Over the past month or so I’ve heard and read of SO MANY deaths… Some of which were close to me, and some that were national/international iconic figures. No matter the person involved, death impacts everyone whether they knew the person who passed or not; and, I can honestly say that these events have made me see things a bit differently.
Just yesterday was the one year anniversary of my uncle’s death. He was the closest thing to a real father I had growing up being that my parents are divorced and my dad was off the grid. I never really appreciated what he meant to me until it was too late though. And I believe that of all things, that’s the one that bothers me most about his death. Now, I know that everyone has a set amount of time on this earth, that death is a part of life; but, when you’re young, it tends not to be something that you think about and take to heart.
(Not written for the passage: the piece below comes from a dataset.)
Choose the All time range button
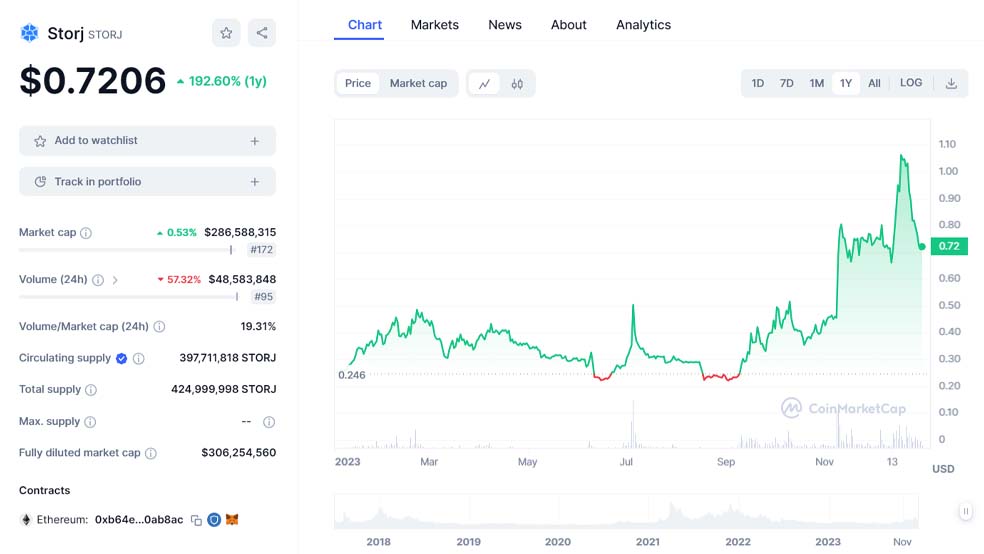point(874,83)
Since then, I have grown to appreciate all those people I have been blessed enough to have in my life. Though I may not call everyday, or text or write, my true friends know my feelings because I make sure they do. I try not to sit around talking about the things I “could” be doing, but rather I try to take action on things that I know that I can do in the moment. Not only that, I LIVE. Everyday I challenge myself to do something that I couldn’t have fathomed doing the day before because I may not get the chance to do it ever again.
Life is not infinite. You don’t have forever to do the things you want. You may not even have the next minute. So, don’t “put off tomorrow what you can do today” because tomorrow is not promised. Appreciate your loved ones, and let them know how you feel, chase your dreams, achieve your goals, and most of all remember to enjoy everything you do. HAVE NO REGRETS.